What is version control and Git?

24/02/2021 Off By joanna.angel9251

Version control uses and definition

Version control is the name of any system adopted aiming to keep a record of changes for a set of files (and sometimes a single file) over time. Version control is usually a stand-alone software, however it may be incorporated into various other programs such as spreadsheets and word-processors. These records can then be used later for reverting back to a previous working version if something should go wrong e.g. files have been corrupted or a bug that has been introduced to the code. I say ‘code’ as version control is mostly used by software developers or designers, although version control can be used on nearly any type of computer file.

Some other uses of version control include:

  • Comparing changes to the files over time
  • Seeing what was last modified to help track down the cause of a bug
  • Seeing who made what changes
  • Seeing the dates when specific changes were made
  • Settling disputes over code ownership and ideas

You may wonder why you cannot just do this manually by regularly copying the files into dated folders, maybe weekly or after each significant change. However, this is error-prone as it is incredibly easy to accidentally copy files into the wrong folder, overwrite important files, copy the wrong files or simply forgetting to do it in the first place.

Types of version control

There are three main types of version control systems (VCSs): local, centralised and distributed. Each have their own advantages and disadvantages.

Local

Local version control systems are where the developer of the files keeps a record of the file changes on his local system (normally the same computer used for the development). The records are kept in a database using patch sets. Patch sets are the differences between files. An example of this is RCS (Revision Control System), which today is still distributed with many computers. Using the database, RCS can recreate any given file for any given date by adding up the recorded patches. A disadvantage of using a local system however, is that only one person has access to it and if the hardware storing it were to fail, or if backups aren’t kept, there is a risk of losing everything, including all the file history.

Diagram of localised version control
Localised version control

Centralised

Centralised VCSs, also known as CVCSs, are version control systems that store the files and file history on a separate server. The advantages of this are that multiple developers have access to the files and, if necessary, admins can set up rules defining who is allowed to access and modify certain files. Also, as the system will record who made what changes, everyone is aware of what other team members are working on. Disadvantages however, include the fact that everyone is relying on the same server to access the files, if the server were to go down, nobody would be able to do any work except on the few files they may have checked out (downloaded) to their local computer. Centralised version control still has the risk of losing everything if the files on the server are not backed up. Examples of CVCSs include Subversion, Perforce and CVS.

* * *

*Written problem*
In the version control article, what are patch sets defined as? Base every response solely on the version control article.

[Dataset entries]
* * *

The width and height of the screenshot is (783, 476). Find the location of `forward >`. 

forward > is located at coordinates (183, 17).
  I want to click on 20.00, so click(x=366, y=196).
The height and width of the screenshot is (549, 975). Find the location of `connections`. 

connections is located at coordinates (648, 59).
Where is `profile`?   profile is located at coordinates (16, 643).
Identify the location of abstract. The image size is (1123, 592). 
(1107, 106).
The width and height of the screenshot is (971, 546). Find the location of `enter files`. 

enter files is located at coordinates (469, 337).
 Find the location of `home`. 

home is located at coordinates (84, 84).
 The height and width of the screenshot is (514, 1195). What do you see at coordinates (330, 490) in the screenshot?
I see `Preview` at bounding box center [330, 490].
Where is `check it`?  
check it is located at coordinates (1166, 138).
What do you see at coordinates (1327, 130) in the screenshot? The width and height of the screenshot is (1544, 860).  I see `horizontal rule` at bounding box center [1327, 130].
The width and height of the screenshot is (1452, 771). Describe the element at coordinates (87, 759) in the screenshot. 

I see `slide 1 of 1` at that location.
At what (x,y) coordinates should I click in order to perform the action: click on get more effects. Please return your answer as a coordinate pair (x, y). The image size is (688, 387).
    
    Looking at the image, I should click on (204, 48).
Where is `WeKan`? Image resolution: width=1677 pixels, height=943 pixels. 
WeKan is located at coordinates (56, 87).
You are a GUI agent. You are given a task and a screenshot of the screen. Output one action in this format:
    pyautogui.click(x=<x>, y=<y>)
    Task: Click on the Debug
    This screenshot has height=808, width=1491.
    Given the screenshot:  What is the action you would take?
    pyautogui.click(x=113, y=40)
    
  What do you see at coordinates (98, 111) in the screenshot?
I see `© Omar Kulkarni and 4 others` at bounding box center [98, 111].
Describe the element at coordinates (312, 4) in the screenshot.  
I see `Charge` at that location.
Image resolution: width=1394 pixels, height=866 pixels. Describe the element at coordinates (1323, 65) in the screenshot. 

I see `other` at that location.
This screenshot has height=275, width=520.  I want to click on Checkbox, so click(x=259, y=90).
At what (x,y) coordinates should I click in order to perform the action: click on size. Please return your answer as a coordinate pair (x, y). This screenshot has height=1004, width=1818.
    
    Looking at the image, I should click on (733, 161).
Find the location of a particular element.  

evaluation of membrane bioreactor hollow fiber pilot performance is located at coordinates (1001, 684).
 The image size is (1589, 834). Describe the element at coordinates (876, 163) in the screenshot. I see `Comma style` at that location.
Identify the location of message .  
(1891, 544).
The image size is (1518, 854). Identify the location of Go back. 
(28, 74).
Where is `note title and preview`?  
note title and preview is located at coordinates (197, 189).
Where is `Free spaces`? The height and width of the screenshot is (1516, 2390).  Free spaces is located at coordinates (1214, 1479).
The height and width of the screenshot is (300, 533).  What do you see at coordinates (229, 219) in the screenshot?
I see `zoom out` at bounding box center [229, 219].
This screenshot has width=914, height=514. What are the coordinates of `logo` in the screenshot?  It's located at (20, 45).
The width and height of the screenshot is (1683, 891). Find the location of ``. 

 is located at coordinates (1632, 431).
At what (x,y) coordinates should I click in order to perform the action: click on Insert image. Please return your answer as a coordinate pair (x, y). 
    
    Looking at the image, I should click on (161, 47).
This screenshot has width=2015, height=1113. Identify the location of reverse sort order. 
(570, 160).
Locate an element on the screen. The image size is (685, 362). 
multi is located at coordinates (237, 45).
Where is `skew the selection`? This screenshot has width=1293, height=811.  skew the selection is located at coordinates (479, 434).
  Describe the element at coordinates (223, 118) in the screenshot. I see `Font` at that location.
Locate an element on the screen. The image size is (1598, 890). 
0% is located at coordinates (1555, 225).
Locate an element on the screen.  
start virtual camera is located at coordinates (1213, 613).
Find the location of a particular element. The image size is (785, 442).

* * *

*In response*
Patch sets are the differences between files.